In mid-January 2026, Indonesia and Malaysia blocked Elon Musk’s generative artificial intelligence (AI) chatbot Grok after regulators documented its role in generating sexually explicit deepfakes, including those of minors. The Philippines followed within days. Every sexualised image xAI’s chatbot has produced required a human to type a prompt. As AI systems become increasingly agentic — capable of planning, acting and executing tasks with minimal to no human input — Southeast Asian regulators will be outpaced in their ability to respond to AI harms with the instruments at their disposal.

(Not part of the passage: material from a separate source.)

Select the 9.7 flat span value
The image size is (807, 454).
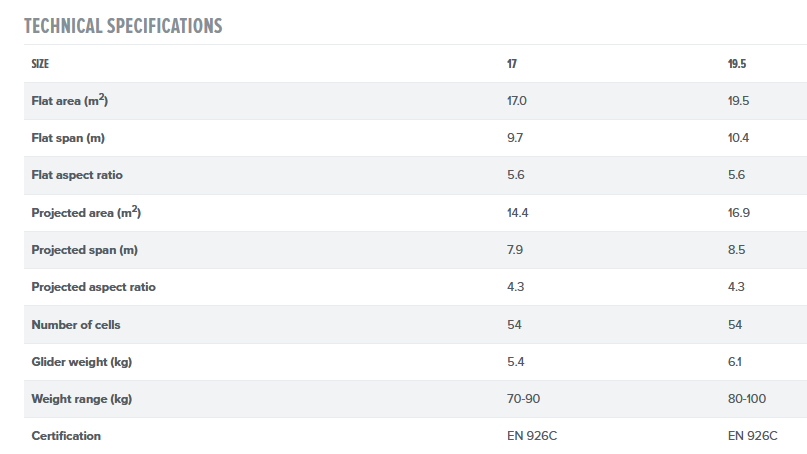[515, 138]
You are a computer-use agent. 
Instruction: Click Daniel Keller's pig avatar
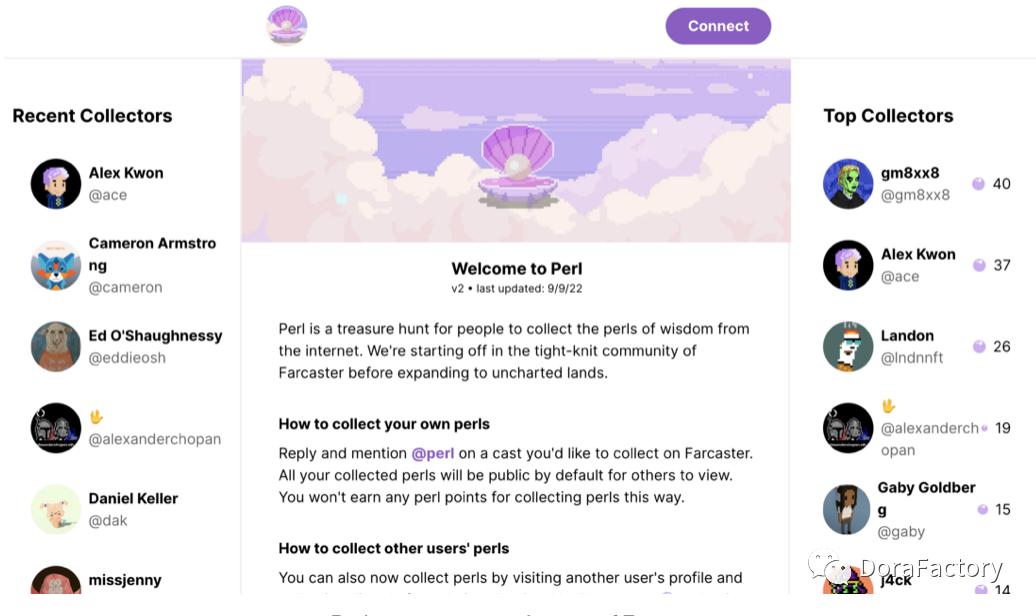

All three bans were lifted within weeks after xAI — acquired by Musk’s SpaceX in February 2026 — submitted unverified written assurances of corrective measures. Grok remained accessible despite the restrictions — posts from Grok’s own account on Musk’s social media service X told Malaysian users that the block was easy to bypass with a virtual private network.

The Grok bans reveal a three-layer structure of AI-mediated harm. First is the production layer, where harmful content is generated. Next is the amplification layer, where it is circulated and distributed. The final layer is the network, where users access the system itself. In Grok’s case, users were replying to women’s and children’s photographs on X with prompts asking the chatbot to undress or sexualise them. The official Grok account then generated and posted the images publicly in reply threads.